The Bilenkin Vintage is a two-toned, Russian domestic market rebody of a previous BMW 3 Series. It’s made to look like a Volga. It has BBS-style wire rims straight from the Eighties, chrome headlight surrounds and “jewelry items of pure gold and diamonds.” We really, really like it.
Russia has a checkered history of tinkering with foreign cars. Remember the first Moskvitch, a cloned Opel Kadett made on the original German assembly line "acquired" from Brandenburg after the war? Easy to work on, yet hardly as advanced as what the auto industry came up with outside the Soviet Union. Still, with a high demand for locally produced cars, the Soviets carried one, eventually creating the world's first unibody SUV, the Lada Niva.
And this cartoonish luxury coupe with a paisley interior? This we love, because despite the Vintage’s German bones, the car’s spirit is joyously, fiendishly Russian.

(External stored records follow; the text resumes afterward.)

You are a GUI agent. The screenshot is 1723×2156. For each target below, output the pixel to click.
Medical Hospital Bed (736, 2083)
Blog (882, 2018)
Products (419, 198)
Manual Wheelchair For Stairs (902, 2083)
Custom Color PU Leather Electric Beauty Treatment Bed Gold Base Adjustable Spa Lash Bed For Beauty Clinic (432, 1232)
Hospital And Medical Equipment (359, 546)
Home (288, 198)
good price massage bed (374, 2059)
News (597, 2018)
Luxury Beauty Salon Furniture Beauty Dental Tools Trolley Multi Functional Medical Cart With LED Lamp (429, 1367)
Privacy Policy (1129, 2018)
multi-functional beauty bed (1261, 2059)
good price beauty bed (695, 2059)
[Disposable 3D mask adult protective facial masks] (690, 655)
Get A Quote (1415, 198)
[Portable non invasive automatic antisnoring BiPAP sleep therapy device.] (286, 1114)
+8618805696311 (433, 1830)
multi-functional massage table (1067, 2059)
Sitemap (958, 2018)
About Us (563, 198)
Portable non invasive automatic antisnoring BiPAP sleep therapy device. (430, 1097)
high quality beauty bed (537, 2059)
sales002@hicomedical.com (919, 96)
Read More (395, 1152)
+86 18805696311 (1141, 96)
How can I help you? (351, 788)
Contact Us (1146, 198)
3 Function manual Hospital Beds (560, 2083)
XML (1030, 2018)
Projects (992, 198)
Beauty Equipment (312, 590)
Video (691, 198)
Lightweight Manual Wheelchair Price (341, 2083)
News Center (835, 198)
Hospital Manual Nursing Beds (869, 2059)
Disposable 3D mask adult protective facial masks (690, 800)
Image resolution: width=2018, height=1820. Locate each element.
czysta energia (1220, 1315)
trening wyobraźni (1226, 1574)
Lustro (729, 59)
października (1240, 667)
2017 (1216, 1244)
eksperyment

Two models of the car debuted at the recent Dubai Auto Show, each wearing a shapely, chrome-heavy shell that totally camouflaged the BMW’s shape. One, shall we say, goes full Moscow. The paint is two-tone teal and gold, bisected by a thick chrome strake. The wheels are also gold, and wear white-walled tires. Inside, things get even more indulgent, past even the Kremlin’s most lavish stateroom. Frosted shift knob? Of course. Walnut inlays with jeweled ornaments of silver, gold and diamonds? De rigueur. Wildly careening paisley and green leather upholstery? Splash a shot of Stoli across my face and call me Uncle Vanya.
A second model shows a bit more of the insidious Western Influence. It wears BMW-esque alloys, a serious gunmetal grey paintjob and toned-down, if lavish, interior of brown, quilted leather, burgundy carpets and black leather touchpoints. Pricing remains up in the air, and as with any bespoke car, such numbers should be high and climb quickly as you enact your personal taste. Figure on a minimum ownership of two Siberian oil-field contracts to climb behind this retro-chic sled.